Ultimately, analysis of the rich data yielded some important insights into the challenge of what has been called community reintegration:  most of the interviewees had very little experience with being part of community, especially a law-abiding one, and therefore applying the concept of reintegration or reentry may not be appropriate.  The people we interviewed were not re-entering a stable community of which they had once been a member – they were seeking to find a positive community, to learn what it takes to be considered a member of that community, and to develop the skills to take on that role.  Having an apartment was a crucial first step for everyone in that process – but each had next step goals and aspirations, plans that seemed to have been freed up by the security of having their own place, often for the first time in their lives.
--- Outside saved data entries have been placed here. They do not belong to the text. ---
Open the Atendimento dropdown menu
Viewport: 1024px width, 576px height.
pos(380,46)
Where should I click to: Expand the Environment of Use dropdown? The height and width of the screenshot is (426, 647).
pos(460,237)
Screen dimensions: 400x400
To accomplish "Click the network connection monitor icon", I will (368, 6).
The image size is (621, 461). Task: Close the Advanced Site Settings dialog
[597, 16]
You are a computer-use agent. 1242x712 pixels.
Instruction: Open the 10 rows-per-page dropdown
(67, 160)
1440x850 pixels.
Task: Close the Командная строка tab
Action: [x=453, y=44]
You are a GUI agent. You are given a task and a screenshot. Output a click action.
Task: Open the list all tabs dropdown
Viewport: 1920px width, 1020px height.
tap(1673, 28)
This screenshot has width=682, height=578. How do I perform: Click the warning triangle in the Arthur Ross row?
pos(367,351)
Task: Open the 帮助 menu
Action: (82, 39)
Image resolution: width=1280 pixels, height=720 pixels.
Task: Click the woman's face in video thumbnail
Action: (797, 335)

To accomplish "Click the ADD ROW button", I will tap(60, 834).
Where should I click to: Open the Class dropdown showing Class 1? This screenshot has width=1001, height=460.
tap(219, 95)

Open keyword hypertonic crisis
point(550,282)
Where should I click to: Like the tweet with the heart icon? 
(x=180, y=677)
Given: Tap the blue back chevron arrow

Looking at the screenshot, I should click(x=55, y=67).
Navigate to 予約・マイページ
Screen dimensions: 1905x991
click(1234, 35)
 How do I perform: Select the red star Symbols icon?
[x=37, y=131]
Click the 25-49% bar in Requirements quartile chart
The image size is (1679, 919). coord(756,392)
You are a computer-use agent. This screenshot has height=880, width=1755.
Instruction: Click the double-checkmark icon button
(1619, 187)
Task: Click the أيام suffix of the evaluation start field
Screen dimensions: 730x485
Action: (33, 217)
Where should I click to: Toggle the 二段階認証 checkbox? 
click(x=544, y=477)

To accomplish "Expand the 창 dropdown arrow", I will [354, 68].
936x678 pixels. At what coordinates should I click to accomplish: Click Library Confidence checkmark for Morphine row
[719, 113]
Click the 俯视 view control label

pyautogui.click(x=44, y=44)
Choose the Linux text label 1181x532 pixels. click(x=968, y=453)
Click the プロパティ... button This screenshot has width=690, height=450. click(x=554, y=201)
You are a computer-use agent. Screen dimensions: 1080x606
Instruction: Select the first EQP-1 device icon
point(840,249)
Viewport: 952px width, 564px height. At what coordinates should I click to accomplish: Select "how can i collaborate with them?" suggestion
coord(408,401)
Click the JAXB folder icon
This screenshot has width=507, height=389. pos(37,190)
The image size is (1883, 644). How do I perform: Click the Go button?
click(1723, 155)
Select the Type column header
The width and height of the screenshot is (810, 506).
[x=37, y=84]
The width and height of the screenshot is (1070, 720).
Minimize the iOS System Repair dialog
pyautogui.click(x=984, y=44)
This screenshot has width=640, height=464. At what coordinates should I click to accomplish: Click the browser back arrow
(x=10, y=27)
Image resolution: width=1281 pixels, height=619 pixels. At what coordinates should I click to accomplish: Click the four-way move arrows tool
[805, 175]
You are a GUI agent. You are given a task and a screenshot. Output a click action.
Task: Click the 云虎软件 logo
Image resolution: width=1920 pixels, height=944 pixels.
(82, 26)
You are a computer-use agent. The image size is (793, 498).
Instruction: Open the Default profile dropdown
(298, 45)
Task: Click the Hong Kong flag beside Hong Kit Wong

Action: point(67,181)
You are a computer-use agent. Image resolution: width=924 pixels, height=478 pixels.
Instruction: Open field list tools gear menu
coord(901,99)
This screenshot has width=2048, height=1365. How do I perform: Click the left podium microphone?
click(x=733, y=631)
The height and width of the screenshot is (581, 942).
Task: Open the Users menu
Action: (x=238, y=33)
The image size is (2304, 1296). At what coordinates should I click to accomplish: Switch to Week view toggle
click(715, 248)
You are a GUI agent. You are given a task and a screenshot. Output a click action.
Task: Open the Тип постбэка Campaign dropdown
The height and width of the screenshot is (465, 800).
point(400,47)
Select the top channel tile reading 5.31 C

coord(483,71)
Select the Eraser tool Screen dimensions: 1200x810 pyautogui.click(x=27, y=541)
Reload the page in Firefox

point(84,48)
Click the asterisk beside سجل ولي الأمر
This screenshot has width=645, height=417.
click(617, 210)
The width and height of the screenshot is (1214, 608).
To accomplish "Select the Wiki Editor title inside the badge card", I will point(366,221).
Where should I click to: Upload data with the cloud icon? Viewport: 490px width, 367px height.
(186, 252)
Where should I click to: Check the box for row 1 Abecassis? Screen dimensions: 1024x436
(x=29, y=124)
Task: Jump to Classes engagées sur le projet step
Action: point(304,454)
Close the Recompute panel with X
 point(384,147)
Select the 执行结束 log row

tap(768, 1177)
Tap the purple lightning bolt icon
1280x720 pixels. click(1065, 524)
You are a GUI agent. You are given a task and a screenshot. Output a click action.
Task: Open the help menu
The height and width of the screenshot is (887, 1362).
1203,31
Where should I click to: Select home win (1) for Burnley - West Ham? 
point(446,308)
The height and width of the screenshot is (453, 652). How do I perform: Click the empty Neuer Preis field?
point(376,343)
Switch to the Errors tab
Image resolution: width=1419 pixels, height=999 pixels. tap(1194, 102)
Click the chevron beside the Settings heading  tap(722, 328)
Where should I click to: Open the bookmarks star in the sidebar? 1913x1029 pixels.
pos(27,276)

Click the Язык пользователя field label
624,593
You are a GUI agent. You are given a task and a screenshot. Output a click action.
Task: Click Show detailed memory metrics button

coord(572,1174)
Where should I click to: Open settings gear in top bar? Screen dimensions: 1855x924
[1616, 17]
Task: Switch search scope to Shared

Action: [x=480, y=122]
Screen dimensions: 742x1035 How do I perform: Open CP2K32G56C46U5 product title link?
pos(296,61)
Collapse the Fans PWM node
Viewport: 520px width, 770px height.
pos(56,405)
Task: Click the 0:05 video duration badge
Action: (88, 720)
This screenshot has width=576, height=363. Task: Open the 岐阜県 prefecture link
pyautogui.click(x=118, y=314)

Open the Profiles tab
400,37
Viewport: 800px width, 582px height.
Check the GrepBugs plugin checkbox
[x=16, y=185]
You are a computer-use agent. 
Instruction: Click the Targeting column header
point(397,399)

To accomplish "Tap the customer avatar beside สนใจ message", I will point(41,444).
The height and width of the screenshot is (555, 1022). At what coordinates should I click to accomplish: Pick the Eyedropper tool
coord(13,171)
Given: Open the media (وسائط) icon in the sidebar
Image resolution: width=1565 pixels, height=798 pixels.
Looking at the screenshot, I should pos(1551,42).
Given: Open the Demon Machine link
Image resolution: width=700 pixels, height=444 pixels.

Results: These results were presented at the Center for Mental Health Services and Criminal Justice Research Conference (Reentry to Recovery: People with mental illness coming from jail or prison) in April, 2004 (Philadelphia, PA) by John Jost, PhD, a recent graduate of the doctoral program at Wagner, former NKI employee, and current ethnographer at NDRI.  The presentation was entitled:  Gillespie, C.C., Hopper, K., McDonald, M., Louison, A.M., Bernier, A., Dubin, K., Flores, G. and Talton, S.  What does it take to make an alternative to incarceration program for people with serious mental illness work?  Anatomy of the award-winning Nathaniel Project.  American Public Health Association Conference, San Francisco, CA, November, 2003.
Results document the importance, at least from the perspective of consumers, of consumer/case manager relationships, a stable, secure, independent place to live, and the pursuit of meaningful social roles in helping former offenders with serious mental illness “make it in the community.”

POLICY IMPLICATIONS

Results will shed light on the ways in which consumers negotiate two very different and possibly conflicting settings, the ways in which each setting (Pathways and the court as filtered through the Nathaniel Project) can be made aware of the tensions that their goals and underlying missions may engender in the lives of consumers involved with both settings, and the ways in which frontline staff can recognize and respond to these inherent conflicts. Such results are expected to be generalized to the interaction of the full range of agencies and programs providing services to people with serious mental illness involved with the criminal justice system.

 

PLANS

Two papers based on these data are in preparation.  John Jost is first author on the article version of the above-mentioned presentation; the working title of that paper is “What Matters is a “Nice” Place to Live: Court Supervised (Re)entry into the Community Mediated by a Consumer-Oriented Housing Program.” And  Colleen Gillespie is first author on a paper that focuses on providing an in-depth description of the lives of the interviewees, using timelines to graphically depict the degree of involvement each has had with multiple institutions throughout their lives and drawing conclusions about what these experiences mean for living independently in the community.